Background: Anti-tuberculosis (TB) drugs are a common cause of hepatotoxicity. Hepatoprotective agents are often empirically used to prevent anti-TB drug-induced hepatitis (DIH). This study aimed to evaluate the incidence of DIH in new TB patients receiving hepatoprotective agents and identify associated risk factors.
Methods: A retrospective cross-sectional study was conducted on 140 new pulmonary TB patients at two hospitals in Makassar, Indonesia. The diagnosis of TB and DIH severity (based on World Health Organization criteria) was determined by pulmonologists. Data on demographics, comorbidities, time to DIH onset, liver enzyme levels such aspartate aminotransferase (AST), alanine aminotransferase (ALT), and bilirubin were analyzed using Chi-square and paired t-tests.
Results: DIH was observed in 38 (27.1%) patients. It was more prevalent in females and individuals over 50 years. The majority of DIH cases were grade two, characterized by elevated AST (71.1%) and ALT (47.7%). Comorbidities, including diabetes mellitus (28.9%), human immunodeficiency virus (10.5%), and chronic kidney disease (2.6%), were significantly associated with a higher incidence of DIH (P < 0.001). The mean onset of DIH was within 14 days in 94.7% of cases. While AST and ALT significantly increased posttreatment (P < 0.001), bilirubin levels did not correlate with these increases.
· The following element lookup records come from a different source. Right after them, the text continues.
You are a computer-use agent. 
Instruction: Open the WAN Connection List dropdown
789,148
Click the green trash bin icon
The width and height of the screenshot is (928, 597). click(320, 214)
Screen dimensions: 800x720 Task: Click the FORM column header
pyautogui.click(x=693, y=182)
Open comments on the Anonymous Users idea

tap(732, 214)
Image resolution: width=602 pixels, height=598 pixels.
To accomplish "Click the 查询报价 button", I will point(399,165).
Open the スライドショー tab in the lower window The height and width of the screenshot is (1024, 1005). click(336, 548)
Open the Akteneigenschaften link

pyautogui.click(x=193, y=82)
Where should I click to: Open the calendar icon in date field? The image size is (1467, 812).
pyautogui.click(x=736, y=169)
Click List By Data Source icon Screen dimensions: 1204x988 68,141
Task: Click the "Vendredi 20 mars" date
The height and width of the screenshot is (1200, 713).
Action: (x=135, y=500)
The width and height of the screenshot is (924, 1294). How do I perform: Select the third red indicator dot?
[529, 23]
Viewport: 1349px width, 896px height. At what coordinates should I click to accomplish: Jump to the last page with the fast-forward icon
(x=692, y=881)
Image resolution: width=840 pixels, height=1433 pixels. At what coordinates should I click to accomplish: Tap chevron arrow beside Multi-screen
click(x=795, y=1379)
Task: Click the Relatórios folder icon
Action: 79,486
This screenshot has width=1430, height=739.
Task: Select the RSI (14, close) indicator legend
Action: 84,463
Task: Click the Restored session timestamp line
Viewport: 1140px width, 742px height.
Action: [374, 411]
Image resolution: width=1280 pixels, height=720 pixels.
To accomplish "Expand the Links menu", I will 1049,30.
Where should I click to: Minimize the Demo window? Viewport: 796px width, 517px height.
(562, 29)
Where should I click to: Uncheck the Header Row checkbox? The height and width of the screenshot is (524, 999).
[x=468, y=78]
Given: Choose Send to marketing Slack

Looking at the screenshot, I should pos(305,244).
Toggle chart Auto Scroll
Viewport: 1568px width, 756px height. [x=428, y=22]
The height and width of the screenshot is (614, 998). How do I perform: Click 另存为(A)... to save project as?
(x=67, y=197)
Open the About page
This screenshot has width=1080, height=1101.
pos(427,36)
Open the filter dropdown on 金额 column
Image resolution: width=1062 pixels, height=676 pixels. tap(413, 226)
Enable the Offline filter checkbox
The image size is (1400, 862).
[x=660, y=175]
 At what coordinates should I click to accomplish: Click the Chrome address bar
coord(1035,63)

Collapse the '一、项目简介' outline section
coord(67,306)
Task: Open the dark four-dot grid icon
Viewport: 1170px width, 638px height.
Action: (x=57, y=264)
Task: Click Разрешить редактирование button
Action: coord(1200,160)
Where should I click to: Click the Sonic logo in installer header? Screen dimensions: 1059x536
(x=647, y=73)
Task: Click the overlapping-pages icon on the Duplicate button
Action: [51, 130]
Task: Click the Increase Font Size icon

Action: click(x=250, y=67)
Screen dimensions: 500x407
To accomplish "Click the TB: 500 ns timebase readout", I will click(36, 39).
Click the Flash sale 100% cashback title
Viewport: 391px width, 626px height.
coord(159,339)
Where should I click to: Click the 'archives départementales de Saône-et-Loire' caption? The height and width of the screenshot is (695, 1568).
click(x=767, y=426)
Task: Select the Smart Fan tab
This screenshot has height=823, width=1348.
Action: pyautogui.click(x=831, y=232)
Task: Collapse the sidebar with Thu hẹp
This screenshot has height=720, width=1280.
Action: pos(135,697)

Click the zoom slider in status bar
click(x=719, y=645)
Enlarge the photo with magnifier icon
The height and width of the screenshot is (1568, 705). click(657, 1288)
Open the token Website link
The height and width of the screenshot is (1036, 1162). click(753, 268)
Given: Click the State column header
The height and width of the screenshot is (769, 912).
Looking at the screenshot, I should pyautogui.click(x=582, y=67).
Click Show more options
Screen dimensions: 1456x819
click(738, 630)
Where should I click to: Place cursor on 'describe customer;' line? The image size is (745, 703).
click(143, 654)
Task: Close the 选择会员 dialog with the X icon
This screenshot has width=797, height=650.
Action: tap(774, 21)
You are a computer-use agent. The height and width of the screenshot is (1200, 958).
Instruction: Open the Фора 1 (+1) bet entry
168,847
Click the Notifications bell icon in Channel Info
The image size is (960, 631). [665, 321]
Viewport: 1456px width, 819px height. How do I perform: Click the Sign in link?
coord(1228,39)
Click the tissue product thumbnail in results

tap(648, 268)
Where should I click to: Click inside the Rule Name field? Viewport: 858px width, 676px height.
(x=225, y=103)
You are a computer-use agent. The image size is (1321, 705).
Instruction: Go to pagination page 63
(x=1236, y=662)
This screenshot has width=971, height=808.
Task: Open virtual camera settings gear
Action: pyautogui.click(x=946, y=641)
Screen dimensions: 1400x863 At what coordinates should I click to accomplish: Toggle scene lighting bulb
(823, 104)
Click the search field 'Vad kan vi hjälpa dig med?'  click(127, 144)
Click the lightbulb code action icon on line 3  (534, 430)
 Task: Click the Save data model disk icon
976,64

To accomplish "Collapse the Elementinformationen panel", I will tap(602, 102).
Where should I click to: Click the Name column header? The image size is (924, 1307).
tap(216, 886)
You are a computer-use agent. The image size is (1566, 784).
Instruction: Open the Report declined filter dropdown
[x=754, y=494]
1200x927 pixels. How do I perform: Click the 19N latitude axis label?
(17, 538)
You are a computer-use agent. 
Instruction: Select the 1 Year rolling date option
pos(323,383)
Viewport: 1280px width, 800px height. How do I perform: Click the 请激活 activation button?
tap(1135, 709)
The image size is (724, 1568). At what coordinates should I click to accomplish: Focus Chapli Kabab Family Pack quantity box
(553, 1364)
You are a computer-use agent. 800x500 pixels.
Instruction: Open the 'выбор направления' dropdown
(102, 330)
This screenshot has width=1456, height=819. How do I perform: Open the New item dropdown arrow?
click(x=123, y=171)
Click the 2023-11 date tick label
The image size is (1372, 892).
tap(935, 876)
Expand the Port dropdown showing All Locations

The administration of hepatoprotective agents was associated with a 73% reduction in DIH incidence.
Conclusion: Despite the use of hepatoprotective agents, advanced age and the presence of comorbidities significantly increase the risk of DIH in TB patients undergoing anti-TB treatment. These findings highlight the importance of careful monitoring and management of high-risk TB patients, even with hepatoprotective co-administration.